▶ [What you have to do]: Where the data below contains pictures, omit them; output the rest word for word.

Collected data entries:
************

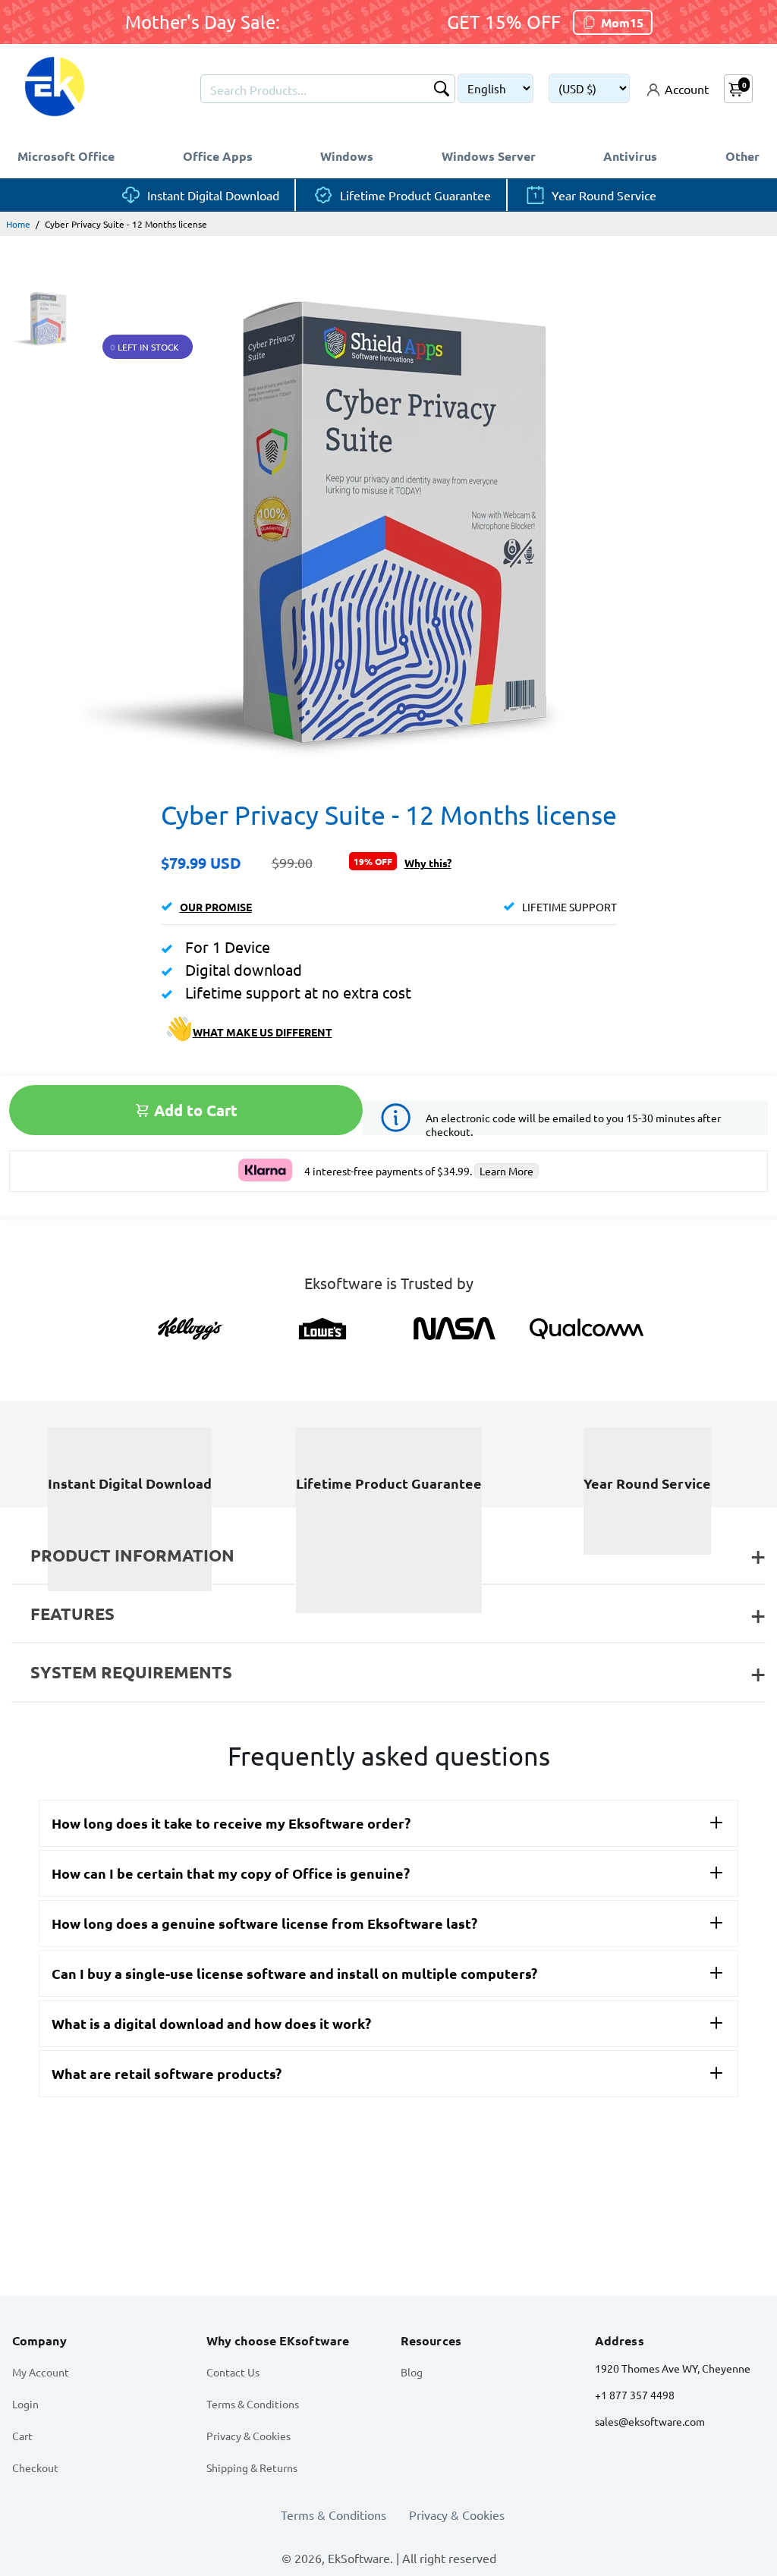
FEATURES (72, 1613)
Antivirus (630, 156)
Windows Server (489, 156)
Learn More (506, 1171)
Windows (346, 156)
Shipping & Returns (251, 2467)
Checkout (35, 2467)
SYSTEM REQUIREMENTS (131, 1672)
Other (742, 156)
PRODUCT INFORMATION (132, 1555)
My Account (40, 2372)
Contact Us (233, 2372)
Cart (22, 2435)
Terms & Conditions (252, 2404)
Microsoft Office (66, 156)
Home (18, 224)
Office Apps (218, 156)
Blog (412, 2372)
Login (25, 2404)
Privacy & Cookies (248, 2435)
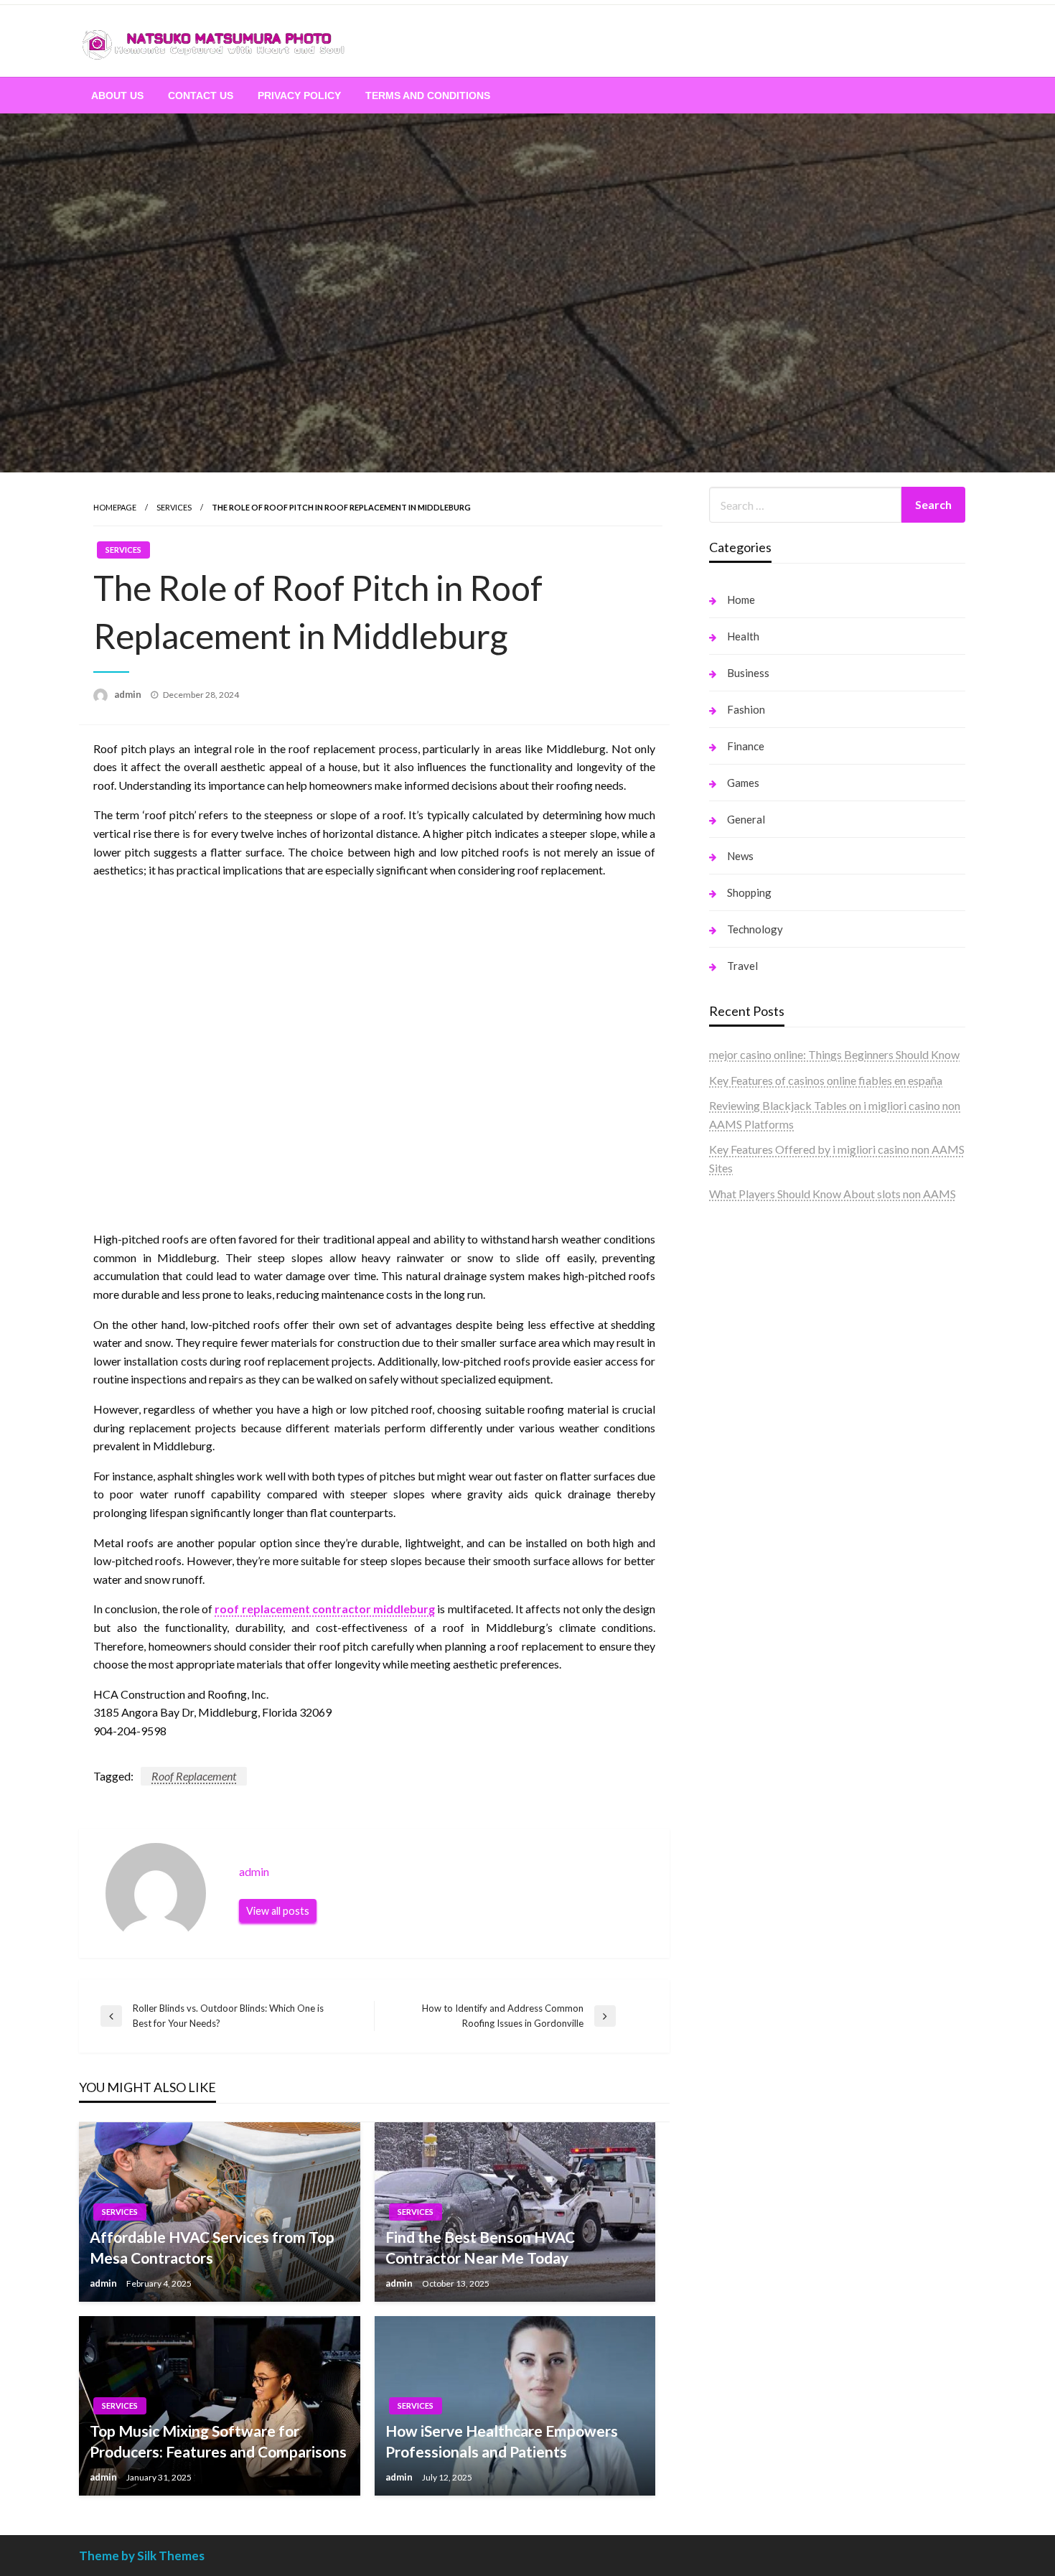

************

▶ [Solved exercise]:
FEATURES (72, 1613)
Antivirus (630, 156)
Windows Server (489, 156)
Learn More (506, 1171)
Windows (346, 156)
Shipping & Returns (251, 2467)
Checkout (35, 2467)
SYSTEM REQUIREMENTS (131, 1672)
Other (742, 156)
PRODUCT INFORMATION (132, 1555)
My Account (40, 2372)
Contact Us (233, 2372)
Cart (22, 2435)
Terms & Conditions (252, 2404)
Microsoft Office (66, 156)
Home (18, 224)
Office Apps (218, 156)
Blog (412, 2372)
Login (25, 2404)
Privacy & Cookies (248, 2435)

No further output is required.